## REQUIREMENTS
Reproduce each of the following records verbatim, line for line.

Dataset rows
::::::::::

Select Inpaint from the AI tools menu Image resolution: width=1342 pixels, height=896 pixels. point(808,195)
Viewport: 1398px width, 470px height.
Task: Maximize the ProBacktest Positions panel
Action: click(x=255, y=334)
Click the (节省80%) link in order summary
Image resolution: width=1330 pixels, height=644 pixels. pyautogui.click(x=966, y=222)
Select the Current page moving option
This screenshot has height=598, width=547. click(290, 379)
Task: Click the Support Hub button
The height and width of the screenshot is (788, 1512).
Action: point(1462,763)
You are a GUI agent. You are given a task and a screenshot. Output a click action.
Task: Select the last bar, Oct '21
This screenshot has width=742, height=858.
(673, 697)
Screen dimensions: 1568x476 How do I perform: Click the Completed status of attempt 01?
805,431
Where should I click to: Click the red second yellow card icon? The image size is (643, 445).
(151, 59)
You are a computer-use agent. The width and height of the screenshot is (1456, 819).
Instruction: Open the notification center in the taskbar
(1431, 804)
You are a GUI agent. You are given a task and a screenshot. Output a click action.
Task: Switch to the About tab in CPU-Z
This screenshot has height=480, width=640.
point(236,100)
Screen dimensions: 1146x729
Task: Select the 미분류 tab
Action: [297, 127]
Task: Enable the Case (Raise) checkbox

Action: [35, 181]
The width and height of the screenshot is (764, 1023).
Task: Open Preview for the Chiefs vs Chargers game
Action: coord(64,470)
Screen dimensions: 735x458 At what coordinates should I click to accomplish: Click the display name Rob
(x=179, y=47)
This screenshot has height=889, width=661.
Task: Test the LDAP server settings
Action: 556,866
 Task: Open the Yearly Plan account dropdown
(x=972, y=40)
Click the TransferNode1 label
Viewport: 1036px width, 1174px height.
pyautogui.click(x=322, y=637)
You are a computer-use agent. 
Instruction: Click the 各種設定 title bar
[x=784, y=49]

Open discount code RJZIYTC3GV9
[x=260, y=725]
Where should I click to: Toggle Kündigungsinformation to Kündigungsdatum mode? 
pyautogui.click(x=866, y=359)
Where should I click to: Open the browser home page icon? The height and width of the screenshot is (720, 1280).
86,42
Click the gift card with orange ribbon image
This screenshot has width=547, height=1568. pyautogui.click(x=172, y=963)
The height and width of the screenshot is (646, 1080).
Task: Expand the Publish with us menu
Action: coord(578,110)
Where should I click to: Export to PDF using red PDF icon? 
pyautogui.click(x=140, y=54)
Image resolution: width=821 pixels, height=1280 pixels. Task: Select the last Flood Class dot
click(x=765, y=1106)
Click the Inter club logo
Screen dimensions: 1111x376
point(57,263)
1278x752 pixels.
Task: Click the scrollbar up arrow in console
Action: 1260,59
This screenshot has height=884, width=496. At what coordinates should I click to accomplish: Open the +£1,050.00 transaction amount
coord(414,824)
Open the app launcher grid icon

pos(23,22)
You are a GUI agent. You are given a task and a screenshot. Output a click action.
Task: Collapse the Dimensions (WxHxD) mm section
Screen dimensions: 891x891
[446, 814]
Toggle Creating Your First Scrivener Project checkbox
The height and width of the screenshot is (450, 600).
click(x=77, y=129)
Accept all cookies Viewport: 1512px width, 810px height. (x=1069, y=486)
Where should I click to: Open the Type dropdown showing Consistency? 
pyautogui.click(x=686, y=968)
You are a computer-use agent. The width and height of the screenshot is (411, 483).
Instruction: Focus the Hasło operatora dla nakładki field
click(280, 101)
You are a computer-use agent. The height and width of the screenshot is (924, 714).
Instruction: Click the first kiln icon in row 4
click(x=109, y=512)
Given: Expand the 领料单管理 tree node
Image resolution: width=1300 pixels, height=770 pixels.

::::::::::

## REPLY
Select Inpaint from the AI tools menu Image resolution: width=1342 pixels, height=896 pixels. point(808,195)
Viewport: 1398px width, 470px height.
Task: Maximize the ProBacktest Positions panel
Action: click(x=255, y=334)
Click the (节省80%) link in order summary
Image resolution: width=1330 pixels, height=644 pixels. pyautogui.click(x=966, y=222)
Select the Current page moving option
This screenshot has height=598, width=547. click(290, 379)
Task: Click the Support Hub button
The height and width of the screenshot is (788, 1512).
Action: point(1462,763)
You are a GUI agent. You are given a task and a screenshot. Output a click action.
Task: Select the last bar, Oct '21
This screenshot has width=742, height=858.
(673, 697)
Screen dimensions: 1568x476 How do I perform: Click the Completed status of attempt 01?
805,431
Where should I click to: Click the red second yellow card icon? The image size is (643, 445).
(151, 59)
You are a computer-use agent. The width and height of the screenshot is (1456, 819).
Instruction: Open the notification center in the taskbar
(1431, 804)
You are a GUI agent. You are given a task and a screenshot. Output a click action.
Task: Switch to the About tab in CPU-Z
This screenshot has height=480, width=640.
point(236,100)
Screen dimensions: 1146x729
Task: Select the 미분류 tab
Action: [297, 127]
Task: Enable the Case (Raise) checkbox

Action: [35, 181]
The width and height of the screenshot is (764, 1023).
Task: Open Preview for the Chiefs vs Chargers game
Action: coord(64,470)
Screen dimensions: 735x458 At what coordinates should I click to accomplish: Click the display name Rob
(x=179, y=47)
This screenshot has height=889, width=661.
Task: Test the LDAP server settings
Action: 556,866
 Task: Open the Yearly Plan account dropdown
(x=972, y=40)
Click the TransferNode1 label
Viewport: 1036px width, 1174px height.
pyautogui.click(x=322, y=637)
You are a computer-use agent. 
Instruction: Click the 各種設定 title bar
[x=784, y=49]

Open discount code RJZIYTC3GV9
[x=260, y=725]
Where should I click to: Toggle Kündigungsinformation to Kündigungsdatum mode? 
pyautogui.click(x=866, y=359)
Where should I click to: Open the browser home page icon? The height and width of the screenshot is (720, 1280).
86,42
Click the gift card with orange ribbon image
This screenshot has width=547, height=1568. pyautogui.click(x=172, y=963)
The height and width of the screenshot is (646, 1080).
Task: Expand the Publish with us menu
Action: coord(578,110)
Where should I click to: Export to PDF using red PDF icon? 
pyautogui.click(x=140, y=54)
Image resolution: width=821 pixels, height=1280 pixels. Task: Select the last Flood Class dot
click(x=765, y=1106)
Click the Inter club logo
Screen dimensions: 1111x376
point(57,263)
1278x752 pixels.
Task: Click the scrollbar up arrow in console
Action: 1260,59
This screenshot has height=884, width=496. At what coordinates should I click to accomplish: Open the +£1,050.00 transaction amount
coord(414,824)
Open the app launcher grid icon

pos(23,22)
You are a GUI agent. You are given a task and a screenshot. Output a click action.
Task: Collapse the Dimensions (WxHxD) mm section
Screen dimensions: 891x891
[446, 814]
Toggle Creating Your First Scrivener Project checkbox
The height and width of the screenshot is (450, 600).
click(x=77, y=129)
Accept all cookies Viewport: 1512px width, 810px height. (x=1069, y=486)
Where should I click to: Open the Type dropdown showing Consistency? 
pyautogui.click(x=686, y=968)
You are a computer-use agent. The width and height of the screenshot is (411, 483).
Instruction: Focus the Hasło operatora dla nakładki field
click(280, 101)
You are a computer-use agent. The height and width of the screenshot is (924, 714).
Instruction: Click the first kiln icon in row 4
click(x=109, y=512)
Given: Expand the 领料单管理 tree node
Image resolution: width=1300 pixels, height=770 pixels.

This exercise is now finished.